[Lingtyp] A generalization about morphological and syntactic causatives
Mark Donohue
mhdonohue at gmail.com
Thu Jun 8 00:29:25 UTC 2023
Add Austronesian languages, at least those in Taiwan and Sulawesi, to the
list of languages with both 'fully productive morphological causatives' +
syntactic causatives.
Examples:
Tukang Besi (Southeast Sulawesi):
No-pa-manga-‘e na ana te osimpu
3R-CAUS-eat-3P NOM child CORE young.coconut
‘She made the child eat the young coconut.’
No-karajaa-‘e kua no-manga te osimpu na ana
3R-make-3P COMP 3R-eat CORE young.coconut NOM child
‘She made the child eat the young coconut.’
Rukai (Taiwan)
o-poa-lra-iline apaa-dhe’enge
Dyn.Fin-make-1S.Nom-3S.Obl Rec:Caus-Dyn.NFin:meet
dhipolo la taotao.
Dhipolo and Taotao
‘I introduced Dhipolo to Taotao.’ (Lit: ‘I made Dhipolo and Taotao meet.’)
apaa-dhe’enge-lra-iline taotao la dhipolo.

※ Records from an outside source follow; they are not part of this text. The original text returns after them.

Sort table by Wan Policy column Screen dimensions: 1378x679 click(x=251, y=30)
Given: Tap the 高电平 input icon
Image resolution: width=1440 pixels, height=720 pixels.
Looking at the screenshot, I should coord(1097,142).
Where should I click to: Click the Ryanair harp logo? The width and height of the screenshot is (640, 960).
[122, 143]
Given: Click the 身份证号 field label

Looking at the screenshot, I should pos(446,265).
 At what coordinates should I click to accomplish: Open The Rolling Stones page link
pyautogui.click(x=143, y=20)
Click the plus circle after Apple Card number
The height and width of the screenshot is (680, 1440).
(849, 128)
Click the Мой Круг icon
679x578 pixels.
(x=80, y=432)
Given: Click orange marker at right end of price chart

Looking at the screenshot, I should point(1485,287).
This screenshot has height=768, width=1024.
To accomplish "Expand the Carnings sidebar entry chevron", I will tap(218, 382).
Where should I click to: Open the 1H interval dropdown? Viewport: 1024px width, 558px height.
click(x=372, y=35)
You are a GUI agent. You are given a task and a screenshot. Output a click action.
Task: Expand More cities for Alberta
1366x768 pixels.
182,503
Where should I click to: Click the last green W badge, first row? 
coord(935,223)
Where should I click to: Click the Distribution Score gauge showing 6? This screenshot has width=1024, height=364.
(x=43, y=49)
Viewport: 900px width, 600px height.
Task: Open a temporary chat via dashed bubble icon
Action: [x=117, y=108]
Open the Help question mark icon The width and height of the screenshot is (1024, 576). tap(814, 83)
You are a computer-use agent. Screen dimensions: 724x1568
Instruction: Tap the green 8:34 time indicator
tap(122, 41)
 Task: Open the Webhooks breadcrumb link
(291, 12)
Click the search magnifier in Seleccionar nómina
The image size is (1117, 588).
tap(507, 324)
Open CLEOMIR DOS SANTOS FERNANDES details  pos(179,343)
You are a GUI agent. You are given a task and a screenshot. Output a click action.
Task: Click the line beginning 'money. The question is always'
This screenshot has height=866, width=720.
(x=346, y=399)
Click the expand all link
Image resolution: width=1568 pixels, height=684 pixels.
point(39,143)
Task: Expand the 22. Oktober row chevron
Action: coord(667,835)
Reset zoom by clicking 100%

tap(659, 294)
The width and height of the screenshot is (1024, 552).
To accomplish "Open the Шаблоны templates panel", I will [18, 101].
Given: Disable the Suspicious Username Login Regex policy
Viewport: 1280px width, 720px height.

Recip:Caus-Dyn.NFin-meet-1S.Nom-3P.Obl Taotao and Dhipolo
‘I introduced Taotao to Dhipolo.’
-Mark
(Zeitoun, Elizabeth (2007). *A Grammar of Mantauran (Rukai)*. Language and
Linguistics Monograph Series A4-2. Taipei: Institute of Linguistics,
Academia Sinica)
On Thu, 8 Jun 2023 at 06:25, Guillaume Jacques <rgyalrongskad at gmail.com>
wrote:
> Dear Juergen,
>
> Japhug (langsci-press.org/catalog/book/295) is a counterexample, it
> has a very productive causative prefix sɯ-/z- (phonologically
> conditioned allomorphs) which can be applied to loanwords from Tibetan
> and even from Chinese, and occurs on transitive verbs
> (https://paperhive.org/documents/items/Q7EaSdGqQ2jb?a=p:863), but at
> the same time there are periphrastic causative constructions, for
> instance with the verb βzu "make"
> (https://paperhive.org/documents/items/Q7EaSdGqQ2jb?a=p:1378).
>
> Guillaume
>
> Le mer. 7 juin 2023 à 20:57, Juergen Bohnemeyer <jb77 at buffalo.edu> a
> écrit :
> >
> > Dear all – It seems that languages with fully productive morphological
> causatives tend to lack syntactic (a.k.a. periphrastic/analytical)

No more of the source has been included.